──────── Excerpt ────────

Hydrogen breath tests (HBT) are non-invasive investigations frequently used in pediatric gastroenterology. The range of diseases that can be identified include carbohydrate intolerance, small intestinal bacterial overgrowth, and orocecal transit time. In the normal individual, gut bacteria are primarily located in the colon and the distal small intestine. When defective sugar absorption is present, unabsorbed carbohydrates make up the substrate for the saccharolitic flora of the colon. Short-chain fatty acids and gases (e.g. hydrogen [H2], methane [CH4]) are formed from the metabolism of this flora. Human cells do not produce H2 and CH4. The rationale of HBT is based on the concept that part of the gas produced by colonic bacterial fermentation diffuses into the blood and is excreted by breath, where it can be quantified easily by chromatography .
Breath testing is designed around the fact that all hydrogen in the breath results from fermentation of poorly absorbed carbohydrate in the intestinal tract (Figure 1). Interpretation is easier if breath hydrogen starts at zero – hence a diet low in fermentable carbohydrates is recommended the day before the test. Only one sugar can be tested each day, with an interval of at least 2 days between tests.

──────── Material supplied ────────

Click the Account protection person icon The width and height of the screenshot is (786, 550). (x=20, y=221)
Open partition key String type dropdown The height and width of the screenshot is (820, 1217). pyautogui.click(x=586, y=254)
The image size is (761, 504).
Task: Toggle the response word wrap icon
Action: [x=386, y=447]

────────

Task item:
Extend the passage on hydrogen breath tests beyond its final sentence. The rows play no role in this.

Response area:
Patients were asked to fast from solids and liquids for a minimum of 8 hours (overnight) before the test and to have only small amounts of water; tests were conducted in the morning and patients fasted from midnight. In order to avoid false-positive and false-negative results, patients were asked to eat a low-fibre evening meal, not to have exercised in the morning of or during the test, and not to have taken antibiotics, probiotics, prokinetics, laxatives and/or solutions for colonic clearing within 4 weeks before the test. Good oral hygiene was also recommended.
The pretest diet is important to ensure low baseline breath hydrogen. The test solution is consumed after a baseline breath sample, followed by repeated breath samples over 3 hours. A rise in breath hydrogen (or methane) indicates malabsorption through fermentation of the test sugar.
All patients with functional gut symptoms undergoing breath tests should receive dietary advice, preferably by a diaetician. The tests do not determine whether dietary change is worthwhile – it only guides the dietician in designing the diet.